The word 'saturation' suggests a situation or point beyond which no further increase is possible.

You can see that in the saturation region, Ic increases for increasing value of Vce until point 'B' where saturation occurs for the given value of Ib; and from point 'B' onward there is no further increase in Ic for increasing value of Vce.

In my opinion, the phrase 'saturation region' is not a good descriptive word because Ic does increase between the point 'A' and 'B'. Yes, 'B' is a point where saturation occurs and hence should be called ''saturation point'. Further, on the contrary, the region between points 'B' and 'C' is more of a saturation region than a active or linear region because Ic doesn't increase. What's your opinion on this? Perhaps, the choice of this terminology has to do something with amplification using BJT.

Question 2:
As it says that saturation is the state of a BJT in which the collector current has reached a maximum and is independent of the base current. I don't see how it's independent of base current. You can see that all three points 'X', 'Y', and 'Z' lie in the saturation region but still value of Ic is different for each point.

Question 3:
In the cutoff region, Ic is not entirely zero. Is this leakage current?
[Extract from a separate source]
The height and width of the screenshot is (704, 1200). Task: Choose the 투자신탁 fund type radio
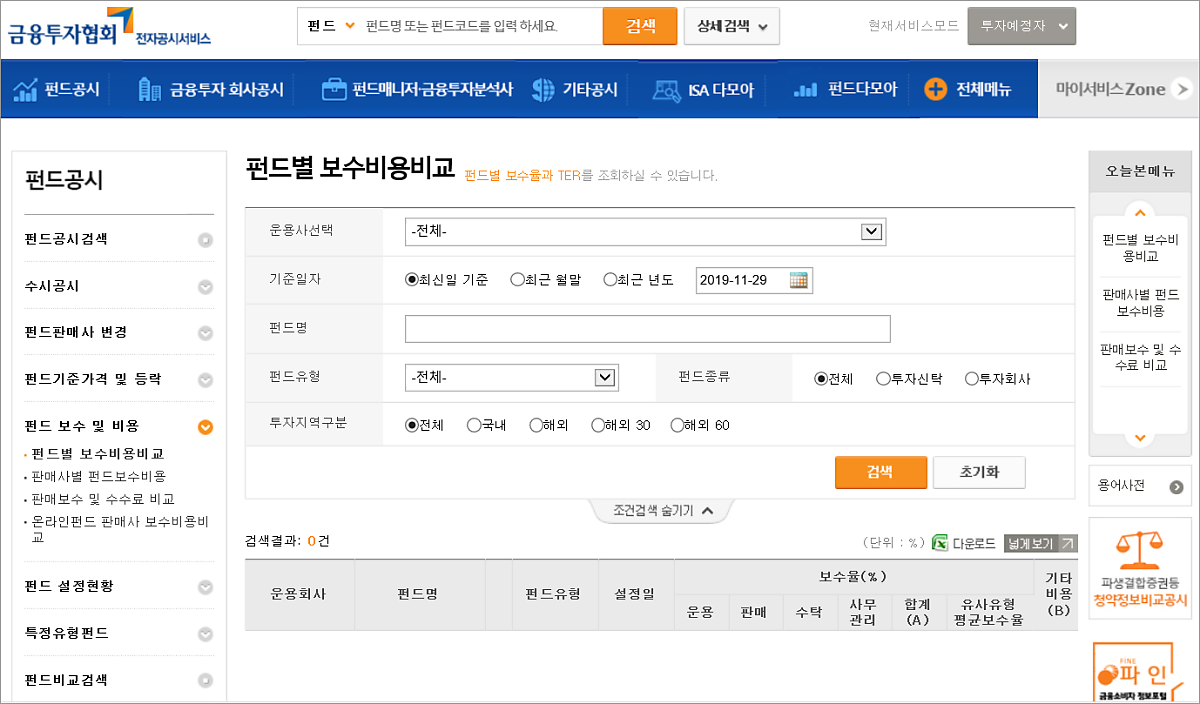click(x=883, y=379)
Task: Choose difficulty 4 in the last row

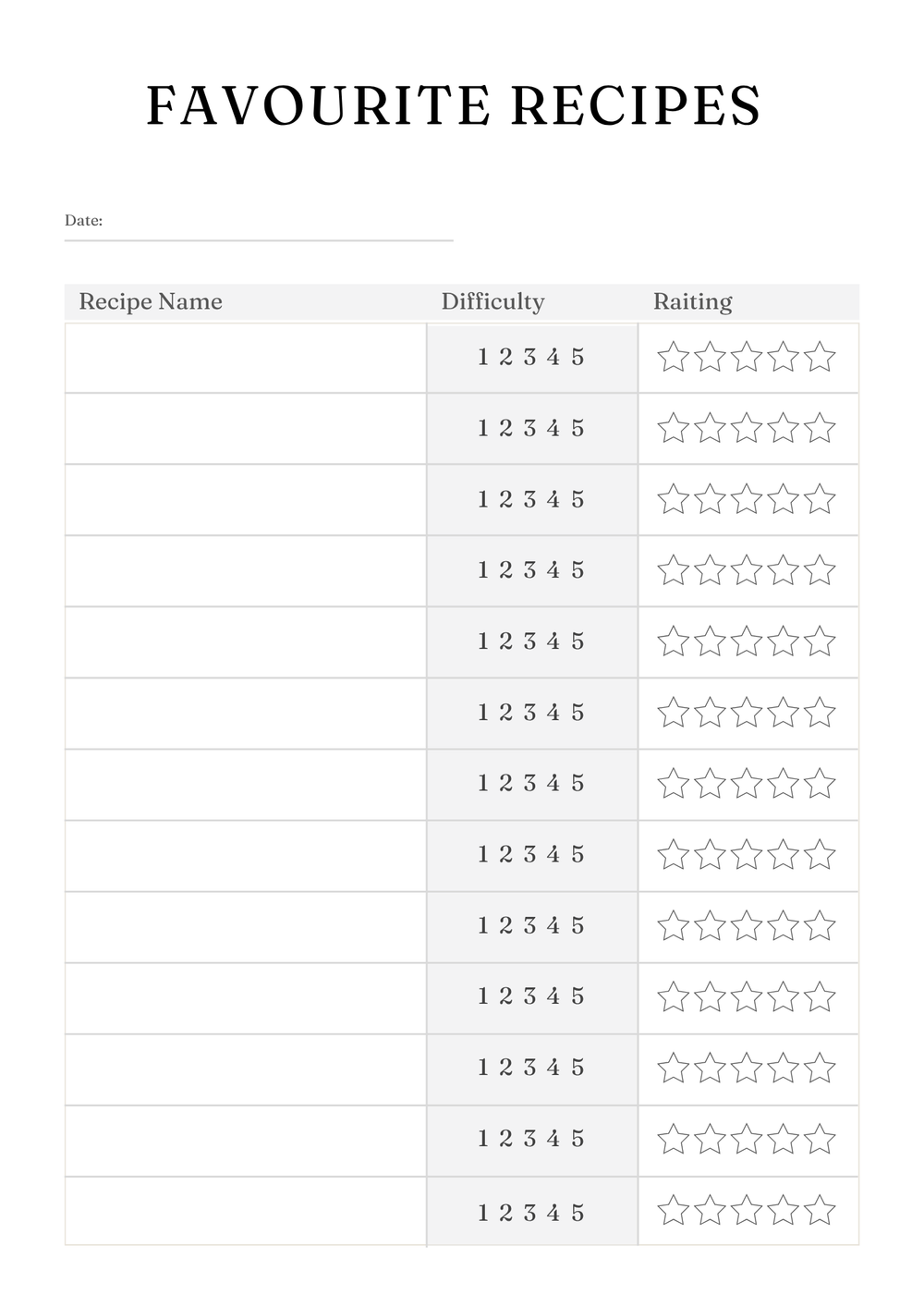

Thanks a lot for your help.
 

Attachments

ronsimpson

Well-Known Member
Most Helpful Member
"Saturation is the state of a BJT in which the collector current has reached a maximum and is independent of the base current."
I see saturation different that some people. In class we plot Ib and Ic whenRc-0hms.
1545678996853.png
I see saturation as a point where Vcc is mostly across Rc and very little voltage is across C-E. The collector current will not increase with more base current is because Vc-e is very low.

Low voltage transistors have Vsat of 0.2 volts. 1200 volt transistors are more like 1 volt.

Will post more in a moment.
 

ronsimpson

Well-Known Member
Most Helpful Member
Here is data from a transistor I know very well. "HD1760JL"
Here the saturation voltage is described as the C-E voltage (Ic=18A, Ib=4.5A)
1545681616980.pngs
Next graph: current gain is forced to 4. Measure Vce, load is a resistor,
Note that with a Ic of 10A the Vce=2V.
1545681835078.png
A 50V transistor will have a Vce(sat) in the 0.2 range.
 

crutschow

Well-Known Member
Most Helpful Member
As it says that saturation is the state of a BJT in which the collector current has reached a maximum and is independent of the base current.
I agree that is a confusing definition.
The definition I prefer is, when saturated, the collector-emitter voltage does not change significantly with an increase in base current.
 

Ratchit

Well-Known Member
Hi,

Could you please help me with the queries in the attachment? Thank you!

Question 1:
It says, "Saturation is the state of a BJT in which the collector current has reached a maximum and is independent of the base current."

The word 'saturation' suggests a situation or point beyond which no further increase is possible.

You can see that in the saturation region, Ic increases for increasing value of Vce until point 'B' where saturation occurs for the given value of Ib; and from point 'B' onward there is no further increase in Ic for increasing value of Vce.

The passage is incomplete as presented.